Ask a Master Gardener: Learn to use garden color

Published 5:00 pm Tuesday, May 4, 2004

Question: On last year’s Master Gardener Garden Tour [in Grays Harbor County] we saw some beautiful gardens filled with color. We would like to “jazz up” our garden this year with color, but are at a loss on how to proceed.

Answer: Understanding color and its uses allows gardeners to make the most of their landscape plantings. Color selection can make a flower bed appear close or distant. A distant planting of bright colors will appear closer if softer shades of the same color are used near the viewer. Using softer colors at a distance and strong colors near the house reverses the effect.

Colors can impart a sense of temperature. Red, orange and yellow are considered warm colors. When used on a sunny patio, they give a sense of warmth. They also tend to “advance” or be closer than they really are, so use them to draw attention to parts of a garden or landscape or to make parts of a garden appear closer.

Blues, purples and greens on the other hand, are cool colors. These colors tend to “recede” or be farther away than they really are, so use them to make parts of the garden seem farther away, or not be too noticeable. Use them in shady areas, and they make the shade seem even cooler by providing a calm, serene, relaxing effect.
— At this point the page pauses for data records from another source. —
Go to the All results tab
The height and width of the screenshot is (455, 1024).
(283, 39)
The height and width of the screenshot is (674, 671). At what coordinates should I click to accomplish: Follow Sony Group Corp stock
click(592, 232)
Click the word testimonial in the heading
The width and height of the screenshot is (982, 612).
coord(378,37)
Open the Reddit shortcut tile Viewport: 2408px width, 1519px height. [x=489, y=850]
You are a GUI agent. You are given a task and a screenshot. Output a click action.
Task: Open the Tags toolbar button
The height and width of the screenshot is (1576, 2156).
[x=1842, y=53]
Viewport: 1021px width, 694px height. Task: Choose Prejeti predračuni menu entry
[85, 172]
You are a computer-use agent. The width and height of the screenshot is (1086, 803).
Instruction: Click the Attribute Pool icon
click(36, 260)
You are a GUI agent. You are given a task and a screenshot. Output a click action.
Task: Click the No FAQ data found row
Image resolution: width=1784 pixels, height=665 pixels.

Use one or two compatible colors throughout the landscape to develop a relaxing mood. Pastel or weak colors work better than strong vivid colors for this purpose. On the contrary, using strong, contrasting colors creates an exciting landscape. The eye jumps from one color to the next creating a busy exciting feeling.

Many garden designers recommend having no more than about 10 to 15 percent of really warm or hot colors for best design. You can use more warm-colored plants and flowers than this, just fewer in number than the cool colors. Keep in mind that the main color of gardens and landscapes is green, a cool color. Often the effect of cool colors can come mainly from woody plant foliage and lawns. These form the “background” of landscapes.

To make a garden bed look larger, put the warm colors in front and the cool colors in the back. Reverse this to make the bed seem more narrow – warm colors in back and cool colors in front.

White draws even more attention than the warm colors, so use it sparingly. Use it to contrast with other colors, to separate colors from one another, or just by itself.